L’auteur traite également de l’art sombre de la propagande, un
sujet dont la plupart des histoires relatant le conflit ont fait peu de cas,
voire aucun. La bureaucratie propagandiste sous le premier ministre
britannique Lloyd George était dysfonctionnelle. Cependant, les
propagandistes britanniques ont remporté néanmoins certains succès
dignes de mention, ce qui a affaibli l’effort de guerre austro-hongrois
en attisant la flamme de l’indépendance au sein des nombreuses
nationalités qui formaient l’Empire. Ils ont également convaincu de
nombreux Allemands que les Alliés n’avaient rien contre leur peuple,
mais qu’ils étaient déterminés à vaincre les autorités militaristes.
L’ouvrage Secret Warriors comporte quelques faiblesses.
L’auteur effectue parfois des aller-retour dans le temps. On peut
prendre un certain temps avant de comprendre quel est son objectif
en faisant cela. La partie 4 intitulée Doctors and Surgeons en est un
exemple précis. De plus, dans la partie 5, Propagandists, l’auteur
consacre une grande partie aux disputes au sein de la bureaucratie
propagandiste. Tout cela est très passionnant, mais il serait intéressant
d’en apprendre davantage sur la façon dont la propagande était diffusée.

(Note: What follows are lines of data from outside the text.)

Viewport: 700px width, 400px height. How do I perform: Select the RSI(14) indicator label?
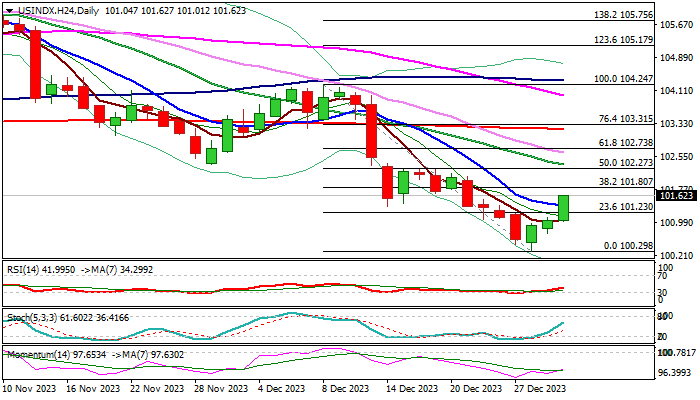pos(23,268)
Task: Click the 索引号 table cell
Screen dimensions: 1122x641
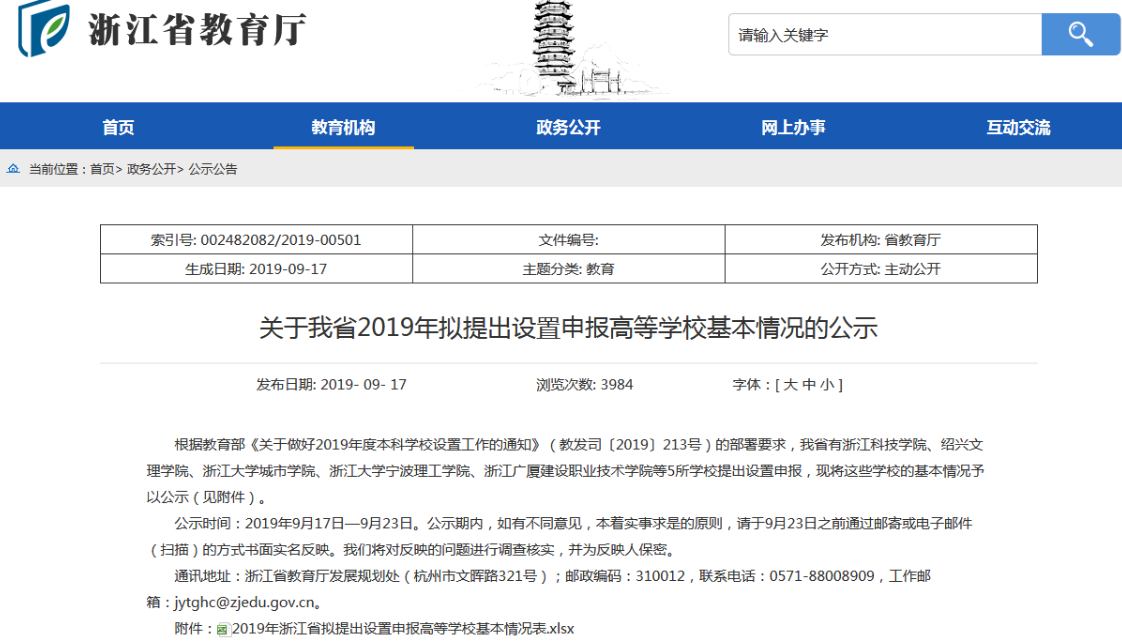Action: click(x=255, y=240)
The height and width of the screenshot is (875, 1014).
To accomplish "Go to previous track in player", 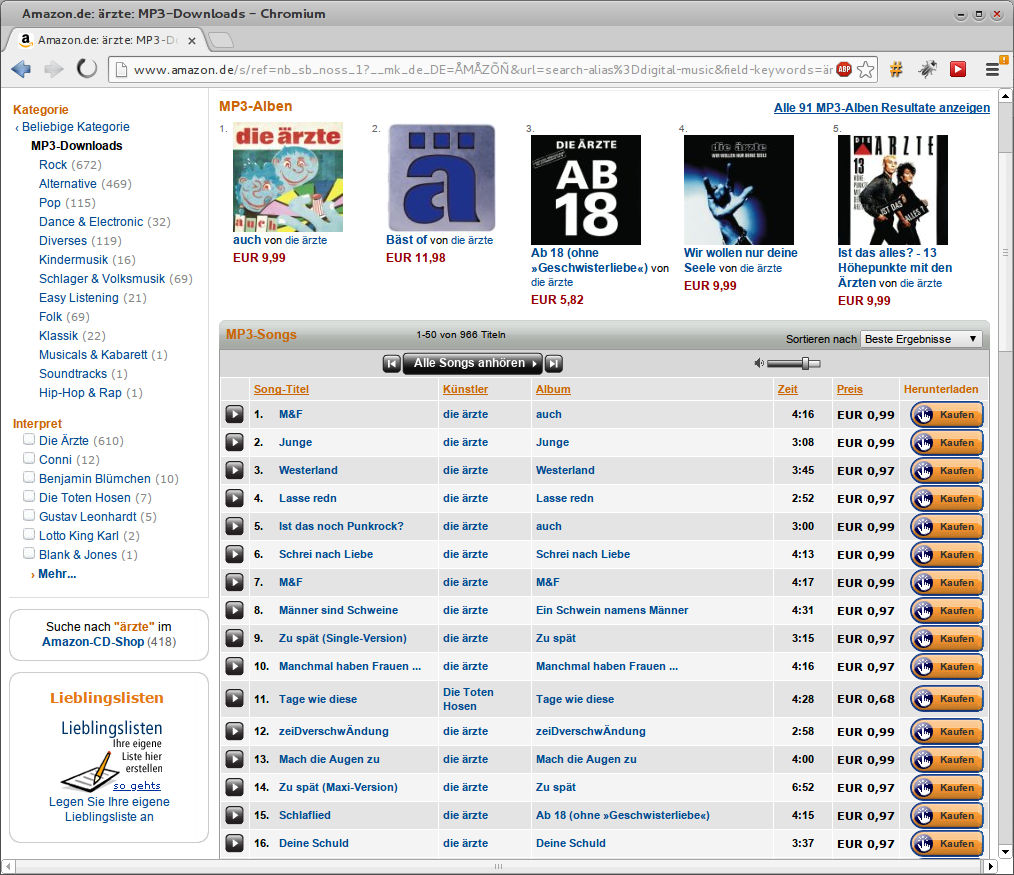I will coord(391,364).
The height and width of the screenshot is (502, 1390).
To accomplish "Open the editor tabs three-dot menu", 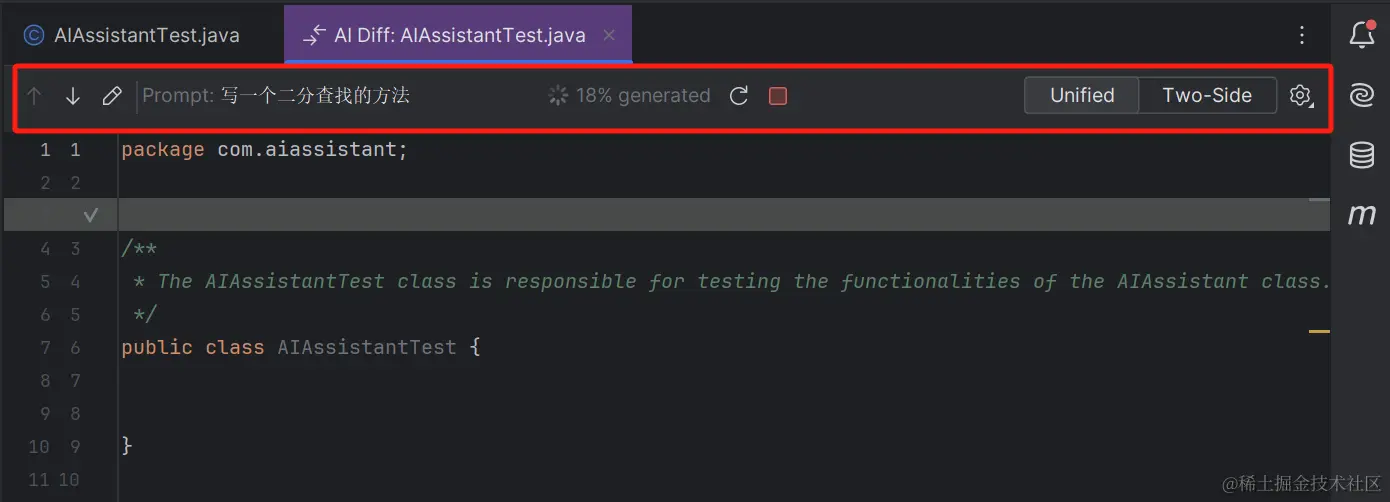I will (x=1302, y=35).
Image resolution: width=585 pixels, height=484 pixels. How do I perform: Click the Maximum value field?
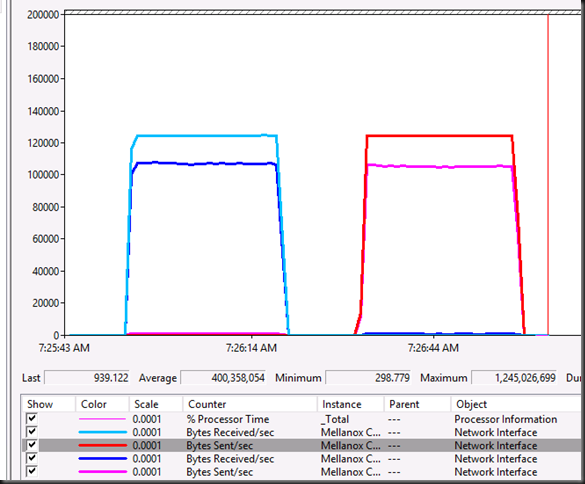(x=514, y=378)
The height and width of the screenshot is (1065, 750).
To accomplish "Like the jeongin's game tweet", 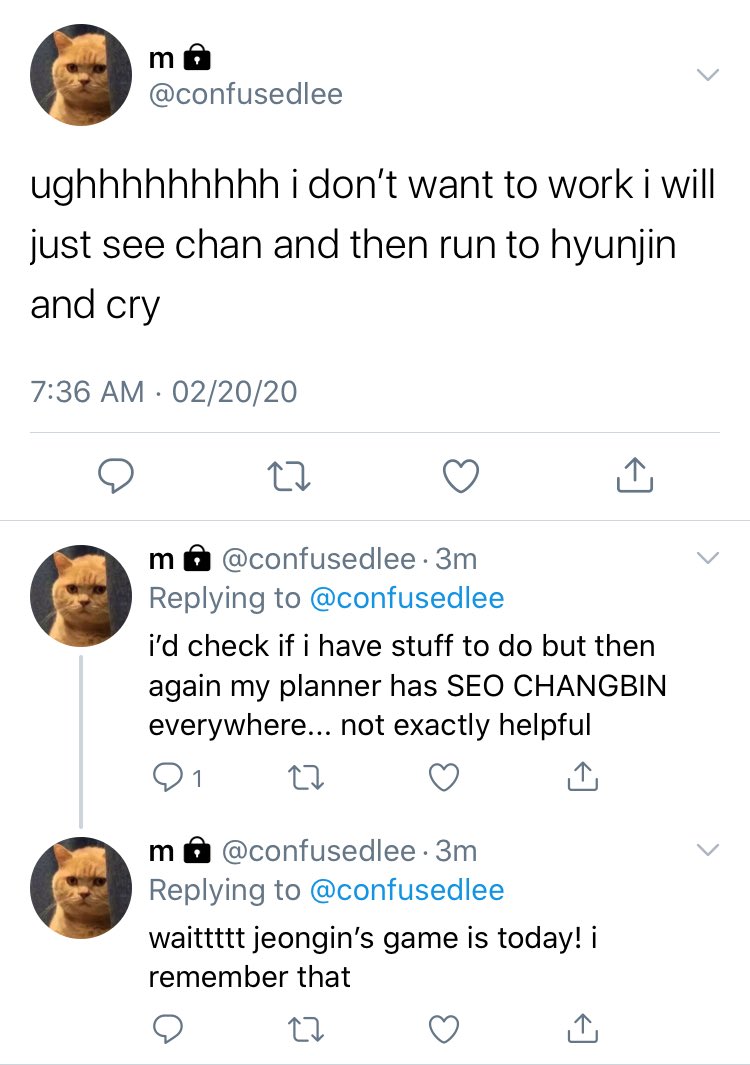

Néanmoins, Taylor Downing est un historien accompli. L’ouvrage
Secret Warriors est bien documenté. Il comprend quelques sources
primaires intéressantes et inhabituelles, notamment l’ouvrage At
G.H.Q. du très controversé Brigadier General John Charteris. Il
s’agit d’un ouvrage informatif et digne d’être lu qui traite de sujets
souvent négligés par les historiens amateurs et professionnels, de
même que par les soldats.
Le major (à la retraite) Douglas Agnew était officier du
renseignement de l’armée de terre. Il a rempli plus récemment
les fonctions de J3-2 Gestion de la collecte au sein du Groupe du
renseignement des Forces canadiennes. Il occupe maintenant le poste
de directeur général d’Insights Incorporated, qui fournit des renseignements à des entreprises qui cherchent des occasions d’investissement.